Von Joachim Nawrocki

West-Berlin, im August

Die DDR verändert sich", sagt er, "ob unsere Kings das wollen oder nicht. Immer mehr machen rüber, und wenn du irgendwohin kommst, wo du ’ne Weile nicht warst, dann ist wieder einer weg, man fühlt sich plötzlich ganz fremd. Und es sind die guten Leute, die gehen, es bleiben die Mittelmäßigen, und mit Mittelmaß kannste natürlich keinen Staat machen. Aber die alten Männer im Politbüro sehen das nicht, die begreifen nicht, daß sich was ändern muß. Die glauben immer noch, sie hätten die beste DDR der Welt und hätten immer schon alles besser gemacht als die Freunde in Moskau. Aber gerade deswegen woll’n immer mehr raus, die haben nur wenig Hoffnung, daß es bei uns neue Tapeten gibt."

Der junge Mann aus der DDR spielt damit auf eine Äußerung des Politbüro-Mitglieds Kurt Hager an, der im April vorigen Jahres Glasnost und Perestroijka in der DDR mit der Begründung abgelehnt hatte, man tapeziere ja nicht deshalb seine Wohnung neu, weil der Nachbar dies tue. Selten hat jemand in der DDR mit einem so kurzen Satz so viel Schaden angerichtet. Fast in jedem Gespräch mit DDR-Bürgern oder Übersiedlern taucht die Tapeten-Metapher auf und dient als Begründung für enttäuschte Hoffnungen, Rückzug ins Private oder Ausreiseantrag. Wie viele Ausreiseanträge den DDR-Behörden vorliegen, weiß niemand genau; 200 000 sind es mindestens, Schätzungen reichen bis zu einer knappen Million.

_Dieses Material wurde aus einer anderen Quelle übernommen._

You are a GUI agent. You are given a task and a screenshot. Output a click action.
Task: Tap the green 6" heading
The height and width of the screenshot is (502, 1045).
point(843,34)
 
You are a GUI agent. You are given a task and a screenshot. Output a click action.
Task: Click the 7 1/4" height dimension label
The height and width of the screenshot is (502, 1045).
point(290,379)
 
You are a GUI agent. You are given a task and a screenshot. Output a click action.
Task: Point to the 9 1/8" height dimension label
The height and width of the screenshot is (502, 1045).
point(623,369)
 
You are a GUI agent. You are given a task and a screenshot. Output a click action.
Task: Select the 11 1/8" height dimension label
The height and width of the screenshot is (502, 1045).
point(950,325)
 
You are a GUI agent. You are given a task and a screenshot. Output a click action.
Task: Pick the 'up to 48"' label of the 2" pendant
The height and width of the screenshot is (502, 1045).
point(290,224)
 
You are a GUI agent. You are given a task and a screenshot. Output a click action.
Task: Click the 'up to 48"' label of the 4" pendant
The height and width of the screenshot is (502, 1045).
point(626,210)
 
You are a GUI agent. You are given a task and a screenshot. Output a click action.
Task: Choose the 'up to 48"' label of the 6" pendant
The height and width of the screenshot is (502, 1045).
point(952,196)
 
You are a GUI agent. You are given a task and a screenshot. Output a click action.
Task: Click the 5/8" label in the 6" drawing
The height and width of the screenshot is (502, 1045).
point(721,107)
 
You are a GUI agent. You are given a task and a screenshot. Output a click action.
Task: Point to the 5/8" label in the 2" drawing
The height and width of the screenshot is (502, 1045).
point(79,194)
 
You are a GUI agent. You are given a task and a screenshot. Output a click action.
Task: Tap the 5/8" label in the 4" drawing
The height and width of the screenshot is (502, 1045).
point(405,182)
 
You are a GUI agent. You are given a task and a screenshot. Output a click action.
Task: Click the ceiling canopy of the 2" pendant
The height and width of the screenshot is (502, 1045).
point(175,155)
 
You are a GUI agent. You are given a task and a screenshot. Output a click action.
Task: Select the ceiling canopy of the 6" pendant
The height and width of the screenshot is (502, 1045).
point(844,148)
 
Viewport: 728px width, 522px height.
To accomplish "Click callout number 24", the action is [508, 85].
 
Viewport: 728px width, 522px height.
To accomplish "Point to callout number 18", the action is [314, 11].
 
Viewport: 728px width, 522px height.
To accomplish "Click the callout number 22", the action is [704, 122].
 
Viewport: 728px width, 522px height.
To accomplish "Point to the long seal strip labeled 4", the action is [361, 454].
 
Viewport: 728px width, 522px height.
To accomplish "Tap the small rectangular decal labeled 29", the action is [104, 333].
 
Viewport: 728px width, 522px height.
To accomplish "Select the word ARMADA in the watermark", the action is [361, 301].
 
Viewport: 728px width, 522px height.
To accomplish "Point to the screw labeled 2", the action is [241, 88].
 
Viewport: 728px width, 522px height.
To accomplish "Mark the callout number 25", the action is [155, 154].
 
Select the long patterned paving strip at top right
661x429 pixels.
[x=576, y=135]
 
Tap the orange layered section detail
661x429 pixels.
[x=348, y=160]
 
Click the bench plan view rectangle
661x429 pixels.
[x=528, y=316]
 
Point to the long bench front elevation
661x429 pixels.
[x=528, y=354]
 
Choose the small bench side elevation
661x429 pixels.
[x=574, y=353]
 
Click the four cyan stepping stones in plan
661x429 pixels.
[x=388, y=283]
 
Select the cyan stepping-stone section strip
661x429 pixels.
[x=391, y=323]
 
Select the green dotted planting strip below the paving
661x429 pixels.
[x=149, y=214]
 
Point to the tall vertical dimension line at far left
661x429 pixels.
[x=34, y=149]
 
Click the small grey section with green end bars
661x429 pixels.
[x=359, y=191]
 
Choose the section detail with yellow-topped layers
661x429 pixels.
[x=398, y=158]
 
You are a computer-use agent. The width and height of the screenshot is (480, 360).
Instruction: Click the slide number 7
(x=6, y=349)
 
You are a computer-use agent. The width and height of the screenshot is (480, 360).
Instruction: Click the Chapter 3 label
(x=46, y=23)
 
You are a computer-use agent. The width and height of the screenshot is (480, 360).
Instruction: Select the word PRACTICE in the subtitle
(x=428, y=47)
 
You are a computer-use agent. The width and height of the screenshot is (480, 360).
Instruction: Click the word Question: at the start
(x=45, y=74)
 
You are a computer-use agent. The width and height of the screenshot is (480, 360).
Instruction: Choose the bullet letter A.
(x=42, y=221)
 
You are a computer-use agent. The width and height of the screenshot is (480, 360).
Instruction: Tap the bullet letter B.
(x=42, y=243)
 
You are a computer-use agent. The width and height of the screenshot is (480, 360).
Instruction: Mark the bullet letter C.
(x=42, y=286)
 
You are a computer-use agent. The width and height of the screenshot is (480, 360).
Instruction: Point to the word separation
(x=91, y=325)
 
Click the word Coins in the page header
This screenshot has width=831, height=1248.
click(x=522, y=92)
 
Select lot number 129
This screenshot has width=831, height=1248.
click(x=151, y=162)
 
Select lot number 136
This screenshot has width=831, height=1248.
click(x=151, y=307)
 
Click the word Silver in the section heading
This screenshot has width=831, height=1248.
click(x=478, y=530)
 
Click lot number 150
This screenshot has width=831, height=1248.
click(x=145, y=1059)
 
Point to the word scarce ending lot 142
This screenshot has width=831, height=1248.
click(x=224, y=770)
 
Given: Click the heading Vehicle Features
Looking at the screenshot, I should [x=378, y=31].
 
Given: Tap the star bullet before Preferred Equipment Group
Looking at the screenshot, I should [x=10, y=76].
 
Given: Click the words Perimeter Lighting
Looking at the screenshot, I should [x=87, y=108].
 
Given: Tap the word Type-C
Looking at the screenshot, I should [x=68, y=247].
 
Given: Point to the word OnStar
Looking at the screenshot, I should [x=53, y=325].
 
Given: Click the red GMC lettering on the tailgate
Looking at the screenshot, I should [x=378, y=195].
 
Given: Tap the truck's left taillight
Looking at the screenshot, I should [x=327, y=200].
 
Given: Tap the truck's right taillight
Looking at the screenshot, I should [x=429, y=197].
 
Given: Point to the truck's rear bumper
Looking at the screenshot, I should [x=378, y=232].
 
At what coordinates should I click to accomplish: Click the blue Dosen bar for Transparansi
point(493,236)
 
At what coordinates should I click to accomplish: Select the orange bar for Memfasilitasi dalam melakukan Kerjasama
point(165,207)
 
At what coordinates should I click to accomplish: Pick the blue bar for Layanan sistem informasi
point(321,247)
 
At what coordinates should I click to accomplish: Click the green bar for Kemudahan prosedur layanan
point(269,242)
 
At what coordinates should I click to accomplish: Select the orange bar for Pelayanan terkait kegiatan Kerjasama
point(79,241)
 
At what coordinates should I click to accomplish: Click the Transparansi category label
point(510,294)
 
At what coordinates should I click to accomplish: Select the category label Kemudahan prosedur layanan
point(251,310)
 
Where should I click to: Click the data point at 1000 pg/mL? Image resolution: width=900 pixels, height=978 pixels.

Was rauskommt, ist meistens Zero

"Die Stimmung war schon lange nicht mehr so schlecht. Kaum einer ist noch interessiert, für den Staat was zu tun, alle sind beschäftigt mit der Organisierung des eigenen Lebens, und da biste auch voll mit ausgebucht, mußt unheimlich wuseln. Zu offiziellen Meetings geht keiner, den sie nicht total an der Kette haben. Nicht mal die jungen Leute wollen noch was ausprobieren, weil du doch abgeschmettert wirst. Nur noch frühe Heirat und kleines Glück, Wohnung, Auto, Westklamotten, Westvideos – irgendwie sind die alle schon vergreist."